Required work ▸
In the listing below, find the line with "You are a computer-use agent. Screen dimensions: 179x116" and the line with "1299x554 pixels.". Repeat those two lines and all lines between them exactly.

====================

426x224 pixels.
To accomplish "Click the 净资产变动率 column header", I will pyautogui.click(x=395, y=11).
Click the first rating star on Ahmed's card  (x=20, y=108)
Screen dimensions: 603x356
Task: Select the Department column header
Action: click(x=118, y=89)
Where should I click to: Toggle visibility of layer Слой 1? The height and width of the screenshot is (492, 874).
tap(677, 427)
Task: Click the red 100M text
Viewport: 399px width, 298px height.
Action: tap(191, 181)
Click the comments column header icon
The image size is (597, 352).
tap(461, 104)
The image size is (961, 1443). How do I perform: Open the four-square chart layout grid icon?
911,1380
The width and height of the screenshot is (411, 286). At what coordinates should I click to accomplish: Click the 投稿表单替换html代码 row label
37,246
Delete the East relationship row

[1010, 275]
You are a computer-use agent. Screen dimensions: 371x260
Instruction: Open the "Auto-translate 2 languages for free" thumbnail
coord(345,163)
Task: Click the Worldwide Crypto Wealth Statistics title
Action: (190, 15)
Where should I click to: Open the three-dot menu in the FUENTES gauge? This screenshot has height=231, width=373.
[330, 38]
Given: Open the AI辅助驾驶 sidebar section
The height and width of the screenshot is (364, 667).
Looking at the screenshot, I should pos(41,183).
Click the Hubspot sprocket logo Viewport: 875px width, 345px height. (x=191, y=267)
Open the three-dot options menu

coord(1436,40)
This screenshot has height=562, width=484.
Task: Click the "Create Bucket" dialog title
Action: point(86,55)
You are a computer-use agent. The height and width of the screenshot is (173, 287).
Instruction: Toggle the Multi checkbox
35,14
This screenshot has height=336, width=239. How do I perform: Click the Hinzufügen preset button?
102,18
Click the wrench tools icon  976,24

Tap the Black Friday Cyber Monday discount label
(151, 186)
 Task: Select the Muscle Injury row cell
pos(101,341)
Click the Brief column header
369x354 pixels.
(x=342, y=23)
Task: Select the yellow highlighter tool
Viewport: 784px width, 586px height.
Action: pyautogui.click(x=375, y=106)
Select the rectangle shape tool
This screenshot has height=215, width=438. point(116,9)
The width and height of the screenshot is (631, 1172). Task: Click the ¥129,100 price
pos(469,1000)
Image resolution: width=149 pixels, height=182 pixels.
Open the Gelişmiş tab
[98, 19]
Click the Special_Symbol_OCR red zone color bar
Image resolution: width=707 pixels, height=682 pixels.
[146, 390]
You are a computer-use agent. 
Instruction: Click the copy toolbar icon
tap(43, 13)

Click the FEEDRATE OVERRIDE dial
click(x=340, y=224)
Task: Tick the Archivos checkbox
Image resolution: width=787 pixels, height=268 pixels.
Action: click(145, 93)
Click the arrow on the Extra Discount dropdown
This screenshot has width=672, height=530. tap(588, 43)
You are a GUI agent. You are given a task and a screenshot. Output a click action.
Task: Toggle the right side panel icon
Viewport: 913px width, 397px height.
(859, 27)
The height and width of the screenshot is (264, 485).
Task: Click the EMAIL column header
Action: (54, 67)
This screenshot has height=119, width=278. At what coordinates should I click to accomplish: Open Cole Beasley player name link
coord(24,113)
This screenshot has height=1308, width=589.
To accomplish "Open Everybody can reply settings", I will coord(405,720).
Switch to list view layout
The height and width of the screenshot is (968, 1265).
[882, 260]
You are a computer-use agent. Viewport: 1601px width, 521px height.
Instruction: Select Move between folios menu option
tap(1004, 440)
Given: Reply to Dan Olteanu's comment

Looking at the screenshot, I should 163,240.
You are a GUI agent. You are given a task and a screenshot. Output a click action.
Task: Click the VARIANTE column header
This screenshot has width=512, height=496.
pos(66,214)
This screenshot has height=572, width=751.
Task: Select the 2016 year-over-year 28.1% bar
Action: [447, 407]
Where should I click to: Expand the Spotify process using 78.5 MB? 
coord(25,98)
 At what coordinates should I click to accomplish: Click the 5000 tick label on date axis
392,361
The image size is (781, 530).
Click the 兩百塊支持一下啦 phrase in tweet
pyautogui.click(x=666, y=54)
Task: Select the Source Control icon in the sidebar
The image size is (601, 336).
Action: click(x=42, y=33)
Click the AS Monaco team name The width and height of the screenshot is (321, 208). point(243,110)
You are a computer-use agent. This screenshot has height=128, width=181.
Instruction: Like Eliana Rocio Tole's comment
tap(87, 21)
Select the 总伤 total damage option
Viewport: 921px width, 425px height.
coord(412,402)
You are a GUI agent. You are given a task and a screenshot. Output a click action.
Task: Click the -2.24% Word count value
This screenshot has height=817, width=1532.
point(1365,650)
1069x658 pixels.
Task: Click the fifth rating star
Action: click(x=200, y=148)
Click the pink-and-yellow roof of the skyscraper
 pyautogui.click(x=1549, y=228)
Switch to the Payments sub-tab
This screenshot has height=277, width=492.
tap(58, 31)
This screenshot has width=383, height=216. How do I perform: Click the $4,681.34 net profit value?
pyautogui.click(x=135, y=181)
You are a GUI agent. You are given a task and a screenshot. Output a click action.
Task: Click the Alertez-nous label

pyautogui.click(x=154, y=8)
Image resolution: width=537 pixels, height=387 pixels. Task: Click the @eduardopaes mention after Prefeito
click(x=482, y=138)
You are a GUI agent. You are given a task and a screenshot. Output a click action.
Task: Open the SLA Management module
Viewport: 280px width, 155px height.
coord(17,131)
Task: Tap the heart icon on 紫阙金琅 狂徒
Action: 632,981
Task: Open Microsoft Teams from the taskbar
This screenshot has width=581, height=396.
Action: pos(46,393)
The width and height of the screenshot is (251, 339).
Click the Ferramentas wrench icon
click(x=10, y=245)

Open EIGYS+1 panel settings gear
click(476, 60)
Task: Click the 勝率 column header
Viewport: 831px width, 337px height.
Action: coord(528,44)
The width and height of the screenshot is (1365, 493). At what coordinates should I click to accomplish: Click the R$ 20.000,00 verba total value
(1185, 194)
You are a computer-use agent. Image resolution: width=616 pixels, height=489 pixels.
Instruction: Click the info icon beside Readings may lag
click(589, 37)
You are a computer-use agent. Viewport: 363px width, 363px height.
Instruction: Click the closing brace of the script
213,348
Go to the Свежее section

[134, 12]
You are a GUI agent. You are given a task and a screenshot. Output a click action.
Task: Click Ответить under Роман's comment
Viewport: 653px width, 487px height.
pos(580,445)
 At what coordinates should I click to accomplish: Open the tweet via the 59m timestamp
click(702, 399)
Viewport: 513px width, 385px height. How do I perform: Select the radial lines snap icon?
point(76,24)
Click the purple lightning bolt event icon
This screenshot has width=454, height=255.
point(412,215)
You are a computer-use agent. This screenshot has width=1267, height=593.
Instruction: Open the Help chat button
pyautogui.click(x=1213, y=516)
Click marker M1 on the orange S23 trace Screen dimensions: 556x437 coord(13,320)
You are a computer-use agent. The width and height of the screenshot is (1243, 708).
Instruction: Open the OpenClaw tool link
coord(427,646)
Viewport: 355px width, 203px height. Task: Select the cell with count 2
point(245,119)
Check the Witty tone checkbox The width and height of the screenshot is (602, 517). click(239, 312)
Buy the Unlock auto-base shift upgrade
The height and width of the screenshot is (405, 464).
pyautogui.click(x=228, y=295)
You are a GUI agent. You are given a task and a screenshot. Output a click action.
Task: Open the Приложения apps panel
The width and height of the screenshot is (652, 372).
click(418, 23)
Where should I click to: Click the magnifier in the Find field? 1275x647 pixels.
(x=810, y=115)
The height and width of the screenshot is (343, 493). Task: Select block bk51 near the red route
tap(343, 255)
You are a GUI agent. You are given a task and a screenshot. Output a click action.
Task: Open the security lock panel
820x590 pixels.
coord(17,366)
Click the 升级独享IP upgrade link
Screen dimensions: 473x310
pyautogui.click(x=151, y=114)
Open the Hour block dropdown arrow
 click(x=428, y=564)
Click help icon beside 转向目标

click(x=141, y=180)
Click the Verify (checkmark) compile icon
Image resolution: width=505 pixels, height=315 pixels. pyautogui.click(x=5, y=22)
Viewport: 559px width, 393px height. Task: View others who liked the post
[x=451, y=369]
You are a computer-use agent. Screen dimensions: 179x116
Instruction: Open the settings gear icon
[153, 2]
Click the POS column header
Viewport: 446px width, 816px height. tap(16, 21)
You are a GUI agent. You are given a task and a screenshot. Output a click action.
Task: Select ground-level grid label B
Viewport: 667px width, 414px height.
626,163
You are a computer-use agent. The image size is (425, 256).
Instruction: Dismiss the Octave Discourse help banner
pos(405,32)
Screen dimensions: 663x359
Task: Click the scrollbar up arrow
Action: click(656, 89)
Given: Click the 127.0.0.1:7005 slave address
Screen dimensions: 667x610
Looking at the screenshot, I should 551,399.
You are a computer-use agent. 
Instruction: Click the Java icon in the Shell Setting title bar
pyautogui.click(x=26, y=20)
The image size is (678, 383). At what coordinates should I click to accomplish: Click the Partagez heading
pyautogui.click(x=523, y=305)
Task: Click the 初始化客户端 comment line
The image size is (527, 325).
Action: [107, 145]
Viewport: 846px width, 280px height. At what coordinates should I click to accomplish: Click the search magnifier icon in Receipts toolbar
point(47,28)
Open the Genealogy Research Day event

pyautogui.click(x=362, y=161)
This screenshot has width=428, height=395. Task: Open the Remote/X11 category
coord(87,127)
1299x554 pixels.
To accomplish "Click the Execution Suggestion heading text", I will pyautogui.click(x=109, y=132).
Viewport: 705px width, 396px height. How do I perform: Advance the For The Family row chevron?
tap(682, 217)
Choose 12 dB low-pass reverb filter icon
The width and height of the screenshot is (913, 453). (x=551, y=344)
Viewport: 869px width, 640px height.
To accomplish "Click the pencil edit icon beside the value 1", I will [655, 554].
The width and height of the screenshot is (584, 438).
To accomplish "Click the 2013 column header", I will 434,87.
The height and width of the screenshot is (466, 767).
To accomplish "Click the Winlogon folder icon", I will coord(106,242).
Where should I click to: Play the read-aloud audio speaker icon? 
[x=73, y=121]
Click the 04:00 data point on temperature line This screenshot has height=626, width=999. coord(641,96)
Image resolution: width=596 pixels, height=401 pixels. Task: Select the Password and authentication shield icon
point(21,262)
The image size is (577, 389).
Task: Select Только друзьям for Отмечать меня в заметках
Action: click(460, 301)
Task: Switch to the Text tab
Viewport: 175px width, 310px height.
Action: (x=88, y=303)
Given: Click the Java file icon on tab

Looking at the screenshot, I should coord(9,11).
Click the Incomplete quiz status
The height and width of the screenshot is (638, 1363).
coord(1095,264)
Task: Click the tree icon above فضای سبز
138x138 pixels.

====================

Response to this exercise ▸
You are a computer-use agent. Screen dimensions: 179x116
Instruction: Open the settings gear icon
[153, 2]
Click the POS column header
Viewport: 446px width, 816px height. tap(16, 21)
You are a GUI agent. You are given a task and a screenshot. Output a click action.
Task: Select ground-level grid label B
Viewport: 667px width, 414px height.
626,163
You are a computer-use agent. The image size is (425, 256).
Instruction: Dismiss the Octave Discourse help banner
pos(405,32)
Screen dimensions: 663x359
Task: Click the scrollbar up arrow
Action: click(656, 89)
Given: Click the 127.0.0.1:7005 slave address
Screen dimensions: 667x610
Looking at the screenshot, I should 551,399.
You are a computer-use agent. 
Instruction: Click the Java icon in the Shell Setting title bar
pyautogui.click(x=26, y=20)
The image size is (678, 383). At what coordinates should I click to accomplish: Click the Partagez heading
pyautogui.click(x=523, y=305)
Task: Click the 初始化客户端 comment line
The image size is (527, 325).
Action: [107, 145]
Viewport: 846px width, 280px height. At what coordinates should I click to accomplish: Click the search magnifier icon in Receipts toolbar
point(47,28)
Open the Genealogy Research Day event

pyautogui.click(x=362, y=161)
This screenshot has width=428, height=395. Task: Open the Remote/X11 category
coord(87,127)
1299x554 pixels.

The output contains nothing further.